[Data section — start]

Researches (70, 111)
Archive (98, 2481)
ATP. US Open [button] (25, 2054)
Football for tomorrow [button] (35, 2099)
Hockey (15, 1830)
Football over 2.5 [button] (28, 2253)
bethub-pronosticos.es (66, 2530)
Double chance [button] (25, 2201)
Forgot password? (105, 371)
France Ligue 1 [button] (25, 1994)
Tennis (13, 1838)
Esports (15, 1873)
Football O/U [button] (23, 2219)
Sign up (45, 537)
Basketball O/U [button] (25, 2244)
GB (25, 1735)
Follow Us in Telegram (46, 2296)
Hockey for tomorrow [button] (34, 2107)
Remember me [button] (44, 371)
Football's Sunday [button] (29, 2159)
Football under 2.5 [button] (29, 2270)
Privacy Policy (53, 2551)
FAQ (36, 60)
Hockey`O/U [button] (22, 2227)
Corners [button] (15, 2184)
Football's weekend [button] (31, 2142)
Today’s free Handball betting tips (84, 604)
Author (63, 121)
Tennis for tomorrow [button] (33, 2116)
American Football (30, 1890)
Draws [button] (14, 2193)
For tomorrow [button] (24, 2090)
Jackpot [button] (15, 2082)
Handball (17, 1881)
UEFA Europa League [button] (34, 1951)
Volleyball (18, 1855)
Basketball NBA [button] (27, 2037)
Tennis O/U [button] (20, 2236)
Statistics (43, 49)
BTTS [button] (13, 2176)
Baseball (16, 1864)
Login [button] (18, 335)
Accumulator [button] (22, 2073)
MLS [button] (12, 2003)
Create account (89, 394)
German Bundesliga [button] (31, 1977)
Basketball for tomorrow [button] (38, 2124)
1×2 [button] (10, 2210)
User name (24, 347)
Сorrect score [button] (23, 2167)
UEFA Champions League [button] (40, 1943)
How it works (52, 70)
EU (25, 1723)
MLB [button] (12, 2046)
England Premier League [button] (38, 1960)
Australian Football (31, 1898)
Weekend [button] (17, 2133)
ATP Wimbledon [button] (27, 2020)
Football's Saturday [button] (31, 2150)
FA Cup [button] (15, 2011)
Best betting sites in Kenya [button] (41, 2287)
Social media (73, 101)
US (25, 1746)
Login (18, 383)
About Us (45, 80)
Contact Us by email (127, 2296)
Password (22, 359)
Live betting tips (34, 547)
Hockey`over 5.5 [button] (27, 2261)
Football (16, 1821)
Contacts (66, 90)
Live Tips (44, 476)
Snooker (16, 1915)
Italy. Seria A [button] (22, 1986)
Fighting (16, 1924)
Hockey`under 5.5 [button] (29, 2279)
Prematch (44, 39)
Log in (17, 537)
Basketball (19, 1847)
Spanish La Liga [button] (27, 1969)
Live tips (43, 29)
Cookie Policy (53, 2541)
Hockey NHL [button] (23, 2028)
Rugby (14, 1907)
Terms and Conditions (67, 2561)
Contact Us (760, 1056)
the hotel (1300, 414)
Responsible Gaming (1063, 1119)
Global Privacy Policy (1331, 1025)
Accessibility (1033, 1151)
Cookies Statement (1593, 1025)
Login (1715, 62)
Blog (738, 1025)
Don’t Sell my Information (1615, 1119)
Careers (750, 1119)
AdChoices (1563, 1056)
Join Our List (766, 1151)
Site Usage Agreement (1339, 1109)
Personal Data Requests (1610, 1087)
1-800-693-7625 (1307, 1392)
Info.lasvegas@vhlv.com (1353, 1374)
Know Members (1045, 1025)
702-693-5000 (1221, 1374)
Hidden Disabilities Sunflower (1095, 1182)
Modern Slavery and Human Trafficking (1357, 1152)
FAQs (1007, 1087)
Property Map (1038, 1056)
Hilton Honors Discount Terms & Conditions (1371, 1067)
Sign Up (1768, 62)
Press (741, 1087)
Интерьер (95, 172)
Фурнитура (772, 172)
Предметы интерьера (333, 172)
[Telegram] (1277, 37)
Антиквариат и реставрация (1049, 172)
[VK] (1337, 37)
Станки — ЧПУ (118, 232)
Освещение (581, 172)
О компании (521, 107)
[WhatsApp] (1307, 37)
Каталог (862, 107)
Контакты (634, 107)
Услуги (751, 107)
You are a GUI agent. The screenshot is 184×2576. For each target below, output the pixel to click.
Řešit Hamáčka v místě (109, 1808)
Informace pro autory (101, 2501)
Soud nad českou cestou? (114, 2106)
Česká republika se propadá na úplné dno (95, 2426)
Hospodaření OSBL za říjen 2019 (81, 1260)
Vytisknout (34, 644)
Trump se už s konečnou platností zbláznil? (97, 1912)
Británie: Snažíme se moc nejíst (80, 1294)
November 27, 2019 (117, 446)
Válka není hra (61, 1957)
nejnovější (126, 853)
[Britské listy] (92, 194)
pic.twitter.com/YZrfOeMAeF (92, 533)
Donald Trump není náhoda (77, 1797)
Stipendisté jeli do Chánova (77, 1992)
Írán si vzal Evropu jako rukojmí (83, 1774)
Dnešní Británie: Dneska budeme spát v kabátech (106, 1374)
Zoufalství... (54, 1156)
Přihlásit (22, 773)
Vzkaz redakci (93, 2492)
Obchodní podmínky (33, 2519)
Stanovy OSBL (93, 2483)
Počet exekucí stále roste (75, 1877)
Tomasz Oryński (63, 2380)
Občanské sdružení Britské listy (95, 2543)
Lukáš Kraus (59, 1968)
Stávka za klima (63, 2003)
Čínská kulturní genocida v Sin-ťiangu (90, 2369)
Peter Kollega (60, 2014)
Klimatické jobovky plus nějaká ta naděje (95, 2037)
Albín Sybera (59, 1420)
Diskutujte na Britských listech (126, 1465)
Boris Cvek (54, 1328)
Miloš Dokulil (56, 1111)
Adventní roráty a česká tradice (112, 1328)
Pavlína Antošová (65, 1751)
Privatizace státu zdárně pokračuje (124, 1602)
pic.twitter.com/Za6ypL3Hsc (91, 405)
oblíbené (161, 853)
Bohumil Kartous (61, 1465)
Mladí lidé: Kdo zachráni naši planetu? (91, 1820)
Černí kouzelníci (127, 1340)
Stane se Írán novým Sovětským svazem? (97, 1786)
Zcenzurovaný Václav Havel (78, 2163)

[Data section — finish]

• **Exercise aim**: The response should consist of every record above, reproduced exactly.

• **Final answer**:
Researches (70, 111)
Archive (98, 2481)
ATP. US Open [button] (25, 2054)
Football for tomorrow [button] (35, 2099)
Hockey (15, 1830)
Football over 2.5 [button] (28, 2253)
bethub-pronosticos.es (66, 2530)
Double chance [button] (25, 2201)
Forgot password? (105, 371)
France Ligue 1 [button] (25, 1994)
Tennis (13, 1838)
Esports (15, 1873)
Football O/U [button] (23, 2219)
Sign up (45, 537)
Basketball O/U [button] (25, 2244)
GB (25, 1735)
Follow Us in Telegram (46, 2296)
Hockey for tomorrow [button] (34, 2107)
Remember me [button] (44, 371)
Football's Sunday [button] (29, 2159)
Football under 2.5 [button] (29, 2270)
Privacy Policy (53, 2551)
FAQ (36, 60)
Hockey`O/U [button] (22, 2227)
Corners [button] (15, 2184)
Football's weekend [button] (31, 2142)
Today’s free Handball betting tips (84, 604)
Author (63, 121)
Tennis for tomorrow [button] (33, 2116)
American Football (30, 1890)
Draws [button] (14, 2193)
For tomorrow [button] (24, 2090)
Jackpot [button] (15, 2082)
Handball (17, 1881)
UEFA Europa League [button] (34, 1951)
Volleyball (18, 1855)
Basketball NBA [button] (27, 2037)
Tennis O/U [button] (20, 2236)
Statistics (43, 49)
BTTS [button] (13, 2176)
Baseball (16, 1864)
Login [button] (18, 335)
Accumulator [button] (22, 2073)
MLS [button] (12, 2003)
Create account (89, 394)
German Bundesliga [button] (31, 1977)
Basketball for tomorrow [button] (38, 2124)
1×2 [button] (10, 2210)
User name (24, 347)
Сorrect score [button] (23, 2167)
UEFA Champions League [button] (40, 1943)
How it works (52, 70)
EU (25, 1723)
MLB [button] (12, 2046)
England Premier League [button] (38, 1960)
Australian Football (31, 1898)
Weekend [button] (17, 2133)
ATP Wimbledon [button] (27, 2020)
Football's Saturday [button] (31, 2150)
FA Cup [button] (15, 2011)
Best betting sites in Kenya [button] (41, 2287)
Social media (73, 101)
US (25, 1746)
Login (18, 383)
About Us (45, 80)
Contact Us by email (127, 2296)
Password (22, 359)
Live betting tips (34, 547)
Hockey`over 5.5 [button] (27, 2261)
Football (16, 1821)
Contacts (66, 90)
Live Tips (44, 476)
Snooker (16, 1915)
Italy. Seria A [button] (22, 1986)
Fighting (16, 1924)
Hockey`under 5.5 [button] (29, 2279)
Prematch (44, 39)
Log in (17, 537)
Basketball (19, 1847)
Spanish La Liga [button] (27, 1969)
Live tips (43, 29)
Cookie Policy (53, 2541)
Hockey NHL [button] (23, 2028)
Rugby (14, 1907)
Terms and Conditions (67, 2561)
Contact Us (760, 1056)
the hotel (1300, 414)
Responsible Gaming (1063, 1119)
Global Privacy Policy (1331, 1025)
Accessibility (1033, 1151)
Cookies Statement (1593, 1025)
Login (1715, 62)
Blog (738, 1025)
Don’t Sell my Information (1615, 1119)
Careers (750, 1119)
AdChoices (1563, 1056)
Join Our List (766, 1151)
Site Usage Agreement (1339, 1109)
Personal Data Requests (1610, 1087)
1-800-693-7625 (1307, 1392)
Info.lasvegas@vhlv.com (1353, 1374)
Know Members (1045, 1025)
702-693-5000 (1221, 1374)
Hidden Disabilities Sunflower (1095, 1182)
Modern Slavery and Human Trafficking (1357, 1152)
FAQs (1007, 1087)
Property Map (1038, 1056)
Hilton Honors Discount Terms & Conditions (1371, 1067)
Sign Up (1768, 62)
Press (741, 1087)
Интерьер (95, 172)
Фурнитура (772, 172)
Предметы интерьера (333, 172)
[Telegram] (1277, 37)
Антиквариат и реставрация (1049, 172)
[VK] (1337, 37)
Станки — ЧПУ (118, 232)
Освещение (581, 172)
О компании (521, 107)
[WhatsApp] (1307, 37)
Каталог (862, 107)
Контакты (634, 107)
Услуги (751, 107)
You are a GUI agent. The screenshot is 184×2576. For each target below, output the pixel to click.
Řešit Hamáčka v místě (109, 1808)
Informace pro autory (101, 2501)
Soud nad českou cestou? (114, 2106)
Česká republika se propadá na úplné dno (95, 2426)
Hospodaření OSBL za říjen 2019 (81, 1260)
Vytisknout (34, 644)
Trump se už s konečnou platností zbláznil? (97, 1912)
Británie: Snažíme se moc nejíst (80, 1294)
November 27, 2019 (117, 446)
Válka není hra (61, 1957)
nejnovější (126, 853)
[Britské listy] (92, 194)
pic.twitter.com/YZrfOeMAeF (92, 533)
Donald Trump není náhoda (77, 1797)
Stipendisté jeli do Chánova (77, 1992)
Írán si vzal Evropu jako rukojmí (83, 1774)
Dnešní Británie: Dneska budeme spát v kabátech (106, 1374)
Zoufalství... (54, 1156)
Přihlásit (22, 773)
Vzkaz redakci (93, 2492)
Obchodní podmínky (33, 2519)
Stanovy OSBL (93, 2483)
Počet exekucí stále roste (75, 1877)
Tomasz Oryński (63, 2380)
Občanské sdružení Britské listy (95, 2543)
Lukáš Kraus (59, 1968)
Stávka za klima (63, 2003)
Čínská kulturní genocida v Sin-ťiangu (90, 2369)
Peter Kollega (60, 2014)
Klimatické jobovky plus nějaká ta naděje (95, 2037)
Albín Sybera (59, 1420)
Diskutujte na Britských listech (126, 1465)
Boris Cvek (54, 1328)
Miloš Dokulil (56, 1111)
Adventní roráty a česká tradice (112, 1328)
Pavlína Antošová (65, 1751)
Privatizace státu zdárně pokračuje (124, 1602)
pic.twitter.com/Za6ypL3Hsc (91, 405)
oblíbené (161, 853)
Bohumil Kartous (61, 1465)
Mladí lidé: Kdo zachráni naši planetu? (91, 1820)
Černí kouzelníci (127, 1340)
Stane se Írán novým Sovětským svazem? (97, 1786)
Zcenzurovaný Václav Havel (78, 2163)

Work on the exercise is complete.